Of course, if longevity is the actual measure of a species' success then humans aren't even in the running. Horseshoe crabs have been around for some 450 million years. Homo sapiens are a mere blip in comparison.

And if we measure success by the rapidity at which a species evolves, then the lizard-like tuatara of New Zealand holds that trophy.

In other words, when I boast of our evolutionary success I'm doing so based on our ability, as a species bigger than, say, a bread box, to dominate through its presence. Indeed, one of the key characteristics of our species is our ability to wipe out any of the other species that happen to be in our way. When our ancestors first began to appear on the North American continent (15,000-30,000 years ago), we found it populated with amazing megafauna like mammoths, mastodons, and even giant bears and sloths, which we proceeded to hunt to extinction (there are those who disagree with this assessment, but our actions most likely contributed).

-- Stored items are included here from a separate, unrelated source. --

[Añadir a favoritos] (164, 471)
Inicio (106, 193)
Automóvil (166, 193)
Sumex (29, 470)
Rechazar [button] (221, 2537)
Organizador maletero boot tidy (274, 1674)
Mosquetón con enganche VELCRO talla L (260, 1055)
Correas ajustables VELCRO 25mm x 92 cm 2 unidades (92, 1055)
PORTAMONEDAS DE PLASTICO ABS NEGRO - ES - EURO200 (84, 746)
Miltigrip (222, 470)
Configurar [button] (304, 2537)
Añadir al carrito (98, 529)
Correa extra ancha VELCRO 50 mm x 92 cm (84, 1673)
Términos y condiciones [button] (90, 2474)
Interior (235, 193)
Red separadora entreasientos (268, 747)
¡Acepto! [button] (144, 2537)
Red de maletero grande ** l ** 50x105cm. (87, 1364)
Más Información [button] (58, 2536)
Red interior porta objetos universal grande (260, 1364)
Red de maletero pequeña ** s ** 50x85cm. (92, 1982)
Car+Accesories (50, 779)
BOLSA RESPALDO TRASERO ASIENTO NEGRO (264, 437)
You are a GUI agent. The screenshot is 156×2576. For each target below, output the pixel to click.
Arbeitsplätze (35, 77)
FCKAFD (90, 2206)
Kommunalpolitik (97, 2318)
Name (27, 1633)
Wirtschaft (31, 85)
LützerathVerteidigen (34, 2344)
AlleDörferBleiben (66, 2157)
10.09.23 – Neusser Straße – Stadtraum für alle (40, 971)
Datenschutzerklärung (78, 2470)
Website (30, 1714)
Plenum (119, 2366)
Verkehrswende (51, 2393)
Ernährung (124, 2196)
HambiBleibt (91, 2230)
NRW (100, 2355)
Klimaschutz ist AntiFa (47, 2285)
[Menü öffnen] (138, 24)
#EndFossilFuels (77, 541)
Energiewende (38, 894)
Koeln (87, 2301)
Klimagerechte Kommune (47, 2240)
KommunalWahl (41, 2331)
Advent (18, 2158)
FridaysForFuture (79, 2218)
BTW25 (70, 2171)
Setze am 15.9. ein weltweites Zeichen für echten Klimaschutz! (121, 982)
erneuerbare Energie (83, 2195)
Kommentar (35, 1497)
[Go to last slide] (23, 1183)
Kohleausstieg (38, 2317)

How did a scrawny, little ape manage to destroy the largest mammals to have ever lived? Cooperation and communication. No one of us could have brought down a wild pig the size of a rhinoceros, but by working together it turned out, tragically for the wild pig, to be a different story. Even today's land-based megafauna, like elephants, giraffes, and hippos are dependent upon human restraint in order to survive. 

Emotionally, it can be difficult to think about our deadly nature. At the same time, it's inspiring to recognize that our "success" is based on something we generally consider as profoundly positive. On the one hand, cooperation and communication are among the human traits we most value, we teach them to our children, we seek them out in our friends and colleagues, and we come to despise those who demonstrate neither. On the other had, it is our unparalleled capacity to cooperate and communicate that allows us to do horrible things like, say, enslave one another, fight wars, or destroy the planet.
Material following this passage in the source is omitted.